» **What to do**: Output exactly the lines from the one containing "You are a computer-use agent." through the final line of the entries below, both included, and skip the pictures.

++++++++++++++++++++

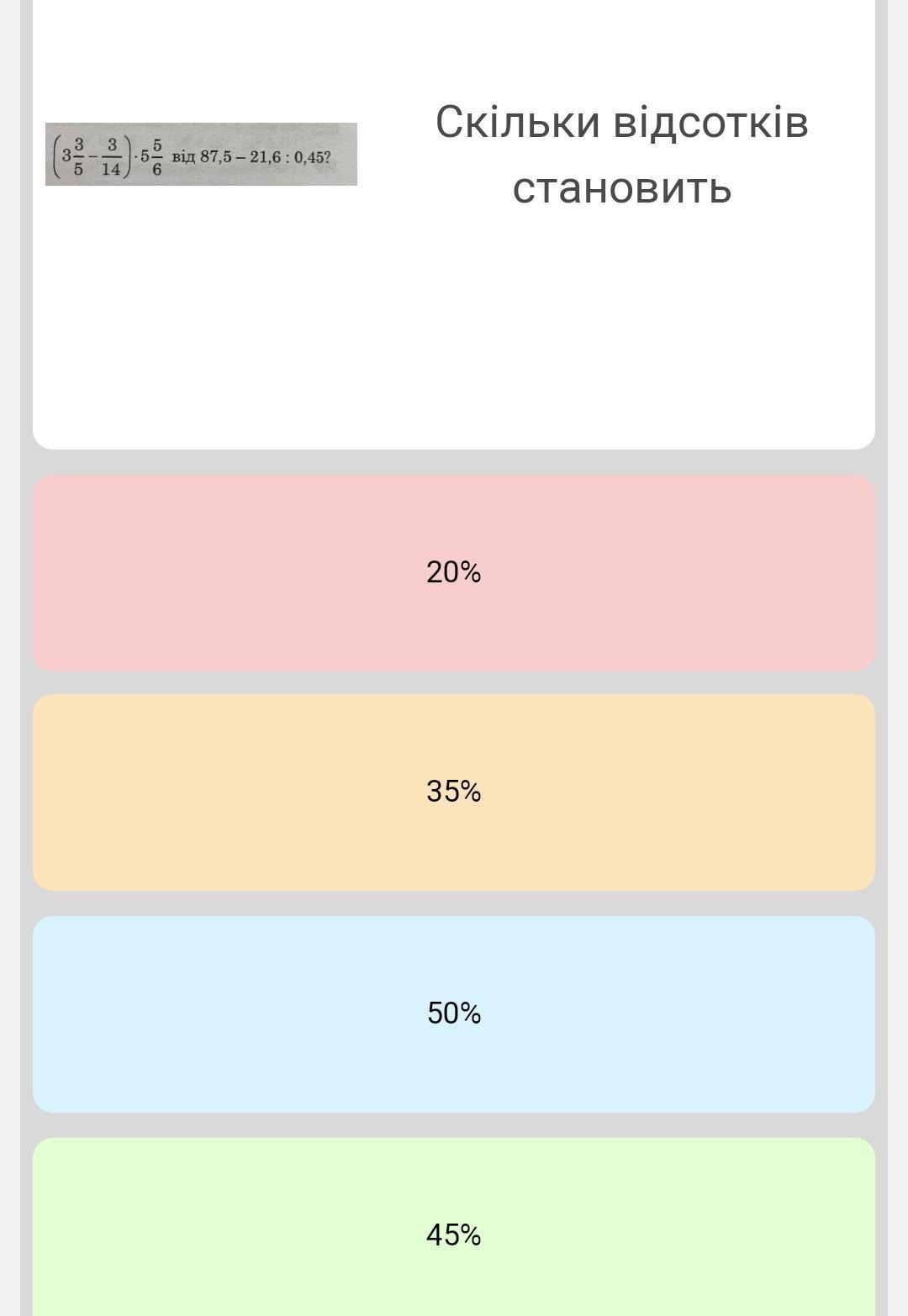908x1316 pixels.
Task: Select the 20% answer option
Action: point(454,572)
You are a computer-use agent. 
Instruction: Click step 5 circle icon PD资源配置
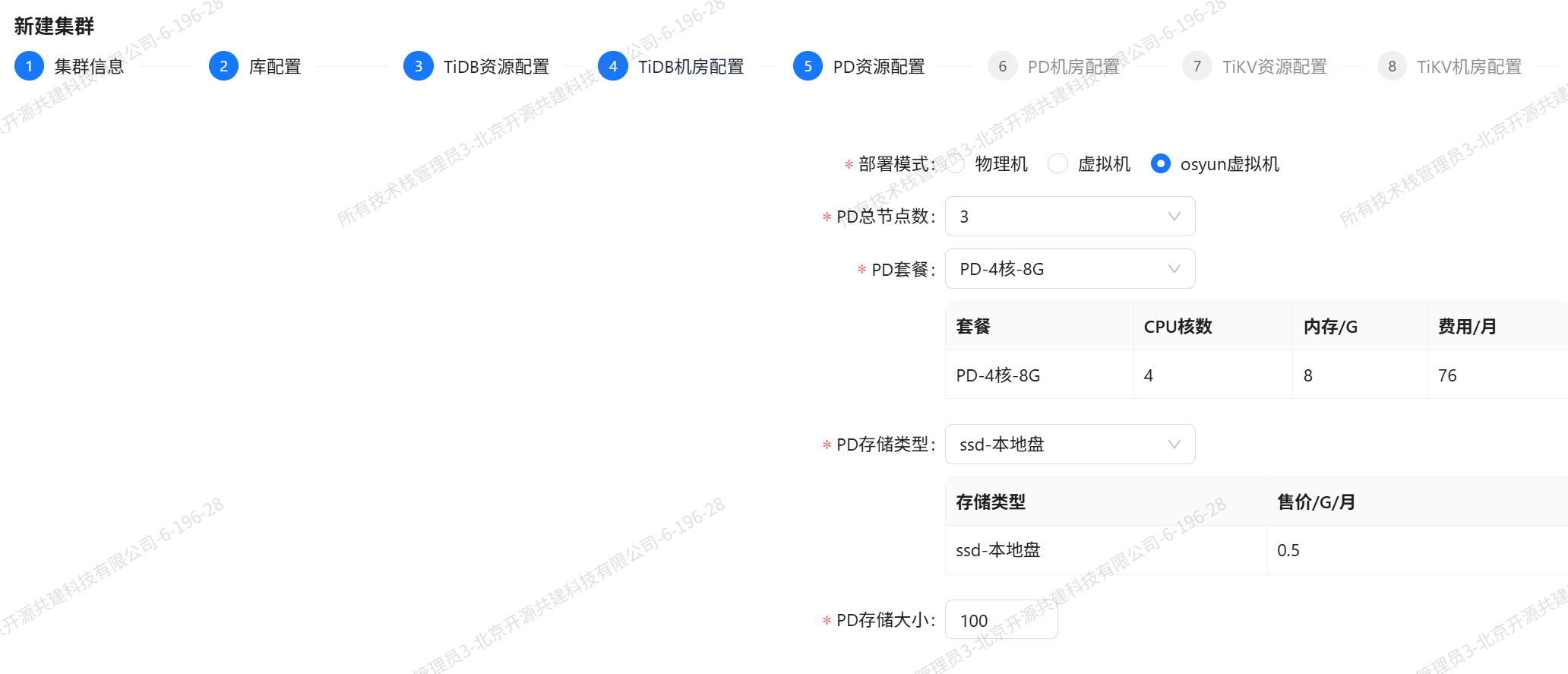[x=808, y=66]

++++++++++++++++++++

» **Answer section**:
You are a computer-use agent. 
Instruction: Click step 5 circle icon PD资源配置
[x=808, y=66]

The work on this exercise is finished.